McWilliam, Frederick Edward (‘F. E.’) (1909–92), sculptor, was born 30 April 1909 at Newry St., Banbridge, Co. Down, son of Dr W. N. McWilliam, general practitioner; no details of his mother are known. He was educated at Campbell College, Belfast, and began his artistic education at the Belfast School of Art before going to the Slade School of Art in London in 1928. At the Slade, where John Luke (qv) was a fellow student, he studied for his diploma under Henry Tonks and Randolph Schwabe. He also met the sculptor Henry Moore (1898–1986), who was to be an important influence and friend. On graduating he was awarded the Robert Ross leaving scholarship, which enabled him to realise his ambition of going to Paris and seeing for himself the work of avant-garde artists such as Picasso and Cézanne. It was there he first encountered Ulysses by James Joyce (qv), which was to be an important influence on his work, as were the writings of George Bernard Shaw (qv). He was also exposed to the work of the surrealists, with which he became loosely affiliated over the next decade, and the sculpture of Constantin Brancusi. In 1932, with the collapse of sterling, he was forced to return to England. Settling in London, where his circle included Moore, Ben Nicholson, Barbara Hepworth, Herbert Read, and Roland Penrose, he set about realising his ambitions to become a sculptor. During the 1930s he concentrated on carving in wood and stone; later he expanded his media to include bronze and cement. While the key subject of his art was the human figure, it was his characteristic throughout his career to work in series, at the end of which he could change style quite radically. This reflected his independent temperament: ultimately he always refused to submit to the dogma of any specific modernist grouping, be it surrealist or abstract. This attitude also lay behind his resignation in 1963 from the Royal Academy, to which he had been elected as an associate member in 1959 despite never having exhibited there.

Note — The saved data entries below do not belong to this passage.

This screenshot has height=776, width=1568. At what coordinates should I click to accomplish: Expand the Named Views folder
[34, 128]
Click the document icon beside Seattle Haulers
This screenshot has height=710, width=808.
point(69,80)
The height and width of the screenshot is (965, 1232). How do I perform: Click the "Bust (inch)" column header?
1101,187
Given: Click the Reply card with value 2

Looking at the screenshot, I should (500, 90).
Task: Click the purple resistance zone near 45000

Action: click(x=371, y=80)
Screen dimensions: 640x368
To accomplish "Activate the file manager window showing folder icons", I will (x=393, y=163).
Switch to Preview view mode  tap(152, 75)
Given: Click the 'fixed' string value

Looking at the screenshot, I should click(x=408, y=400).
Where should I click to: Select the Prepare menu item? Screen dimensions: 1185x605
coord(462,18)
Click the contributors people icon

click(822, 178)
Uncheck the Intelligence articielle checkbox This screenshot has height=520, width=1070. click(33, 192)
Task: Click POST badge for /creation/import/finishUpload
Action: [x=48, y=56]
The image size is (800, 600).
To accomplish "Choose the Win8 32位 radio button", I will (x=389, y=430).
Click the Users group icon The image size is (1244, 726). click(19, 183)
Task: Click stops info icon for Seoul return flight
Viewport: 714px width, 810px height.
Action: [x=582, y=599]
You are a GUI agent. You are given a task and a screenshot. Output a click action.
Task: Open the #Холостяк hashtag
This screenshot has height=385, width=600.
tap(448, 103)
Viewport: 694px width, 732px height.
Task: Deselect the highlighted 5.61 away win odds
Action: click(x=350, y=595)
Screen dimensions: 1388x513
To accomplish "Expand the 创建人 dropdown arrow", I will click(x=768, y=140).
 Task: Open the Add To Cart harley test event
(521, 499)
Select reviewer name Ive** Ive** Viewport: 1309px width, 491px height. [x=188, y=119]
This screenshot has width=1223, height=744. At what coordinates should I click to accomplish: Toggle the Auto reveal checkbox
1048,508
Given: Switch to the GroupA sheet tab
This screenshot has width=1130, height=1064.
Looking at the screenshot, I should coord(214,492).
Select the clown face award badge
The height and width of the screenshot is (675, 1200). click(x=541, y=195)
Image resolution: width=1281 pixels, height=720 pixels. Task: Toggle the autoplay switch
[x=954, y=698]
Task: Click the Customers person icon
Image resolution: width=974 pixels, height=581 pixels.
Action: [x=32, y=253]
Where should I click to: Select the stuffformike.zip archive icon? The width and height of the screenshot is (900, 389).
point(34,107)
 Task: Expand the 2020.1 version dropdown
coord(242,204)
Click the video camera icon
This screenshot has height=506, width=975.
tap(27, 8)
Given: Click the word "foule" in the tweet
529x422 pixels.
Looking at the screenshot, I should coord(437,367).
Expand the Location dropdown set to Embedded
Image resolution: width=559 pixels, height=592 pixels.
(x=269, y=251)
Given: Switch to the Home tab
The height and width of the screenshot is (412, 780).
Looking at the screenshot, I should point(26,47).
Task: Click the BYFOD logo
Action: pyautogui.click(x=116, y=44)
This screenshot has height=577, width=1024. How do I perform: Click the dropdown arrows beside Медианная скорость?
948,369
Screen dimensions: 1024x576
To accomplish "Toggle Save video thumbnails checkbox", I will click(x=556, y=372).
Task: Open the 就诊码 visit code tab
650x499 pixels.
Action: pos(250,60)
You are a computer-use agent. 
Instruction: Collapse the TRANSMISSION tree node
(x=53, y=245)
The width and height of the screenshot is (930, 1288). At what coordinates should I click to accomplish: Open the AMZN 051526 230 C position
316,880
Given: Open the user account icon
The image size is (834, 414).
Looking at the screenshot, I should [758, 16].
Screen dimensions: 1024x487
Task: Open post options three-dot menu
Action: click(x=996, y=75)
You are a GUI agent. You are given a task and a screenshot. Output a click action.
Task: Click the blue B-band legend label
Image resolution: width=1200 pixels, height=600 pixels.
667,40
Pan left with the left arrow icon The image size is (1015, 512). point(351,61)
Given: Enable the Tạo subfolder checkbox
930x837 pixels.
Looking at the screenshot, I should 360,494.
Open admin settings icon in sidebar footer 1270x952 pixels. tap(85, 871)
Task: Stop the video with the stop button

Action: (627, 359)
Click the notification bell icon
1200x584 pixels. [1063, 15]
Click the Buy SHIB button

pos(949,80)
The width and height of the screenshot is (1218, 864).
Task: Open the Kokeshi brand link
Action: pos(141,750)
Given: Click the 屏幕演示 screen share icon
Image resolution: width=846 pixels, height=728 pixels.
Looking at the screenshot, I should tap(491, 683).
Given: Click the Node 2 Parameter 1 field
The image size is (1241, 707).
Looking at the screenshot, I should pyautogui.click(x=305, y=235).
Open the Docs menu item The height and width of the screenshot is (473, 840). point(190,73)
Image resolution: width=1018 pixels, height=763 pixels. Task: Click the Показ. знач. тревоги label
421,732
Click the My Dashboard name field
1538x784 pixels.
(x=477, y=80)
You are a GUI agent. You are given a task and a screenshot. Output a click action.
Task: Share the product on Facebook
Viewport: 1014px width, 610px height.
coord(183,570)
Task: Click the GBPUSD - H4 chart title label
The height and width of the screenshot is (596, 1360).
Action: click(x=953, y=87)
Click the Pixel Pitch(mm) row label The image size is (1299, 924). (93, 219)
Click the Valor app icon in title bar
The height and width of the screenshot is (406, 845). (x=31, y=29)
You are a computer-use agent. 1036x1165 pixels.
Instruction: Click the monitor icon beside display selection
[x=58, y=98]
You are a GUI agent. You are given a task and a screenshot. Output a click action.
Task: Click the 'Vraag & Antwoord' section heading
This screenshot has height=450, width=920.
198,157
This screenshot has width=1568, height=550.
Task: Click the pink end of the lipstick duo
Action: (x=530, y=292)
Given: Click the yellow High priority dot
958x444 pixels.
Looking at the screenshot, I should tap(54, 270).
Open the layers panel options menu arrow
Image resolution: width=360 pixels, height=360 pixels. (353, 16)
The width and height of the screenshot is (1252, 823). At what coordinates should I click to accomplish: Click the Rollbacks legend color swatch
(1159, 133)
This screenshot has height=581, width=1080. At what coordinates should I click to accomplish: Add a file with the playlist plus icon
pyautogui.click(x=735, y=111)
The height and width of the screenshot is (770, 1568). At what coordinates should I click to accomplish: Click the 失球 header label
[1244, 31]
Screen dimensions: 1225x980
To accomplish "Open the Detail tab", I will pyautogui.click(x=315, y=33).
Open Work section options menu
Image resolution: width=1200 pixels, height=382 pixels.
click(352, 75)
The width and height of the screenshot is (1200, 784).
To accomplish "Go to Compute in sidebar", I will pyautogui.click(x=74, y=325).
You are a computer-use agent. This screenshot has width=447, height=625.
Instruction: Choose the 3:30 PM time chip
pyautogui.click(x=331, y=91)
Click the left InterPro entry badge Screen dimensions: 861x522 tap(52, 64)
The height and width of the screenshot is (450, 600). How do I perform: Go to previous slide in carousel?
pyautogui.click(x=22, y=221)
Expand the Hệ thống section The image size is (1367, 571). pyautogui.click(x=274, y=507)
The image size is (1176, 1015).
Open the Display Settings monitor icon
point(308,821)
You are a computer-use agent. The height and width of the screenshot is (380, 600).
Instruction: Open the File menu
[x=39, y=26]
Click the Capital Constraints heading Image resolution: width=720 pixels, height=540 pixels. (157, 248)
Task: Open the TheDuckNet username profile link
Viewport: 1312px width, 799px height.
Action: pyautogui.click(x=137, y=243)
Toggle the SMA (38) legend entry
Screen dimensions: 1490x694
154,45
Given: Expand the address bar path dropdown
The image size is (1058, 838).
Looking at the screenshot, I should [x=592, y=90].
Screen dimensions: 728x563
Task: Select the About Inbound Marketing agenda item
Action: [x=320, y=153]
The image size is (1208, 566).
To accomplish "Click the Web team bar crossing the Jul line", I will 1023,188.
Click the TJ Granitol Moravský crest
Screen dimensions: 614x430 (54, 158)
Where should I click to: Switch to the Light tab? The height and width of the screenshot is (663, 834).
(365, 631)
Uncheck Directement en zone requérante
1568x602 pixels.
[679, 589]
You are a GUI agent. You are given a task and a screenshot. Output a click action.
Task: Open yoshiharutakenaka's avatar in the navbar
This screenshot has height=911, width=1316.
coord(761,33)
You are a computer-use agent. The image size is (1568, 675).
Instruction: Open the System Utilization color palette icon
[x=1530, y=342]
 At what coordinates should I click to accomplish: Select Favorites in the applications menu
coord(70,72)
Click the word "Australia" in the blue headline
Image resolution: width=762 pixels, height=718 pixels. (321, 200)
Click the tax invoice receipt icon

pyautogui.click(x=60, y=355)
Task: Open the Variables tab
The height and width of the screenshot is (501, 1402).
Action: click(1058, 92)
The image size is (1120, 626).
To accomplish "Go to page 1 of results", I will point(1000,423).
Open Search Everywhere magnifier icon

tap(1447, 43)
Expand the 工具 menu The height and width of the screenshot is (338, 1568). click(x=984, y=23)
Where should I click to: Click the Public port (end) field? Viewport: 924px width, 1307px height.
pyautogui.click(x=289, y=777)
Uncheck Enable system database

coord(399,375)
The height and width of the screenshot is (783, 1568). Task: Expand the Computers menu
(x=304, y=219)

In 1940 he joined the RAF, where he was mainly involved in the interpretation of aerial photography until being posted to India in 1944. He taught informally at an art school in New Delhi and later in Bengal. He also saw the Hindu temples at Orissa; their sculpture was to have an important impact on his later work. On returning to London in 1946 he taught briefly at the Chelsea School of Art before being appointed to teach sculpture at the Slade, a post he held until 1968. ‘The four seasons’ for the Country Pavilion at the Festival of Britain was an early public commission. In 1953 the Tate Gallery acquired the first of a number of his works, the maquette for ‘Cain and Abel’, which he had submitted for the competition for a ‘monument to the unknown prisoner’. Despite the versatility of his style, an area where he could be compared to Colin Middleton (qv), there is a common theme in his work of abstracting and fragmenting the human figure. This can be seen in ‘Man and wife’ (1948; Ulster Museum), his bronze figures of the 1960s, his series of disembodied ‘Legs’ of the later 1970s, or even in his late series of figures carved from mulberry wood (c.1988). Also evident in much of this work, and particularly in his series of bronzes of the 1960s inspired by the form of the coco de mer, is the irreverent wit which he often combined with the erotic elements in his work. In 1989 a retrospective exhibition of his work was shown at the Tate Gallery.
Despite the fact that he never returned to live in the country of his birth, he maintained his family links and a keen awareness of the political situation. Though he came from a protestant unionist background, he repudiated any particular political affiliation. He also utterly rejected intolerance and bigotry, and it was the violence he witnessed in Ulster as a teenager that prompted him to leave Ireland initially. He gave vent to the exasperation he felt with what he saw as the sheer stupidity of the violence of the troubles, particularly against civilians, in a series of bronzes entitled ‘Women of Belfast’ (1972), an example of which is in the collection of Dublin City Gallery The Hugh Lane. Periodically, Irish themes surfaced in his work. ‘Princess Macha’ (1953), a monumental public sculpture commissioned for Altnagelvin Hospital, Derry, is Celtic in inspiration, while ‘Irish head’ (1949; Allied Irish Bank collection) also recalls ancient Irish forms. He exhibited at times in Dublin, at the Irish Exhibition of Living Art, at the Taylor gallery, and at the Oireachtas exhibition in 1971, where he was awarded a gold medal. However, his work remained relatively unknown in the Republic until a major retrospective exhibition was organised (1981) at the Douglas Hyde Gallery, TCD. Another exhibition was held at the Solomon Gallery, Dublin (1995).
Known as ‘Mac’ to his friends, he had the distinction of being universally liked and respected in a world notorious for its competitiveness. He died 13 May 1992 in London. He married (1932) Beth Crowther (d. 1988), a fellow art student at the Slade; they had two daughters. In 1992 his family donated to Banbridge district council the contents of his studio; it is intended (2006) that they will be displayed in a new arts centre at Gilford mill near the town.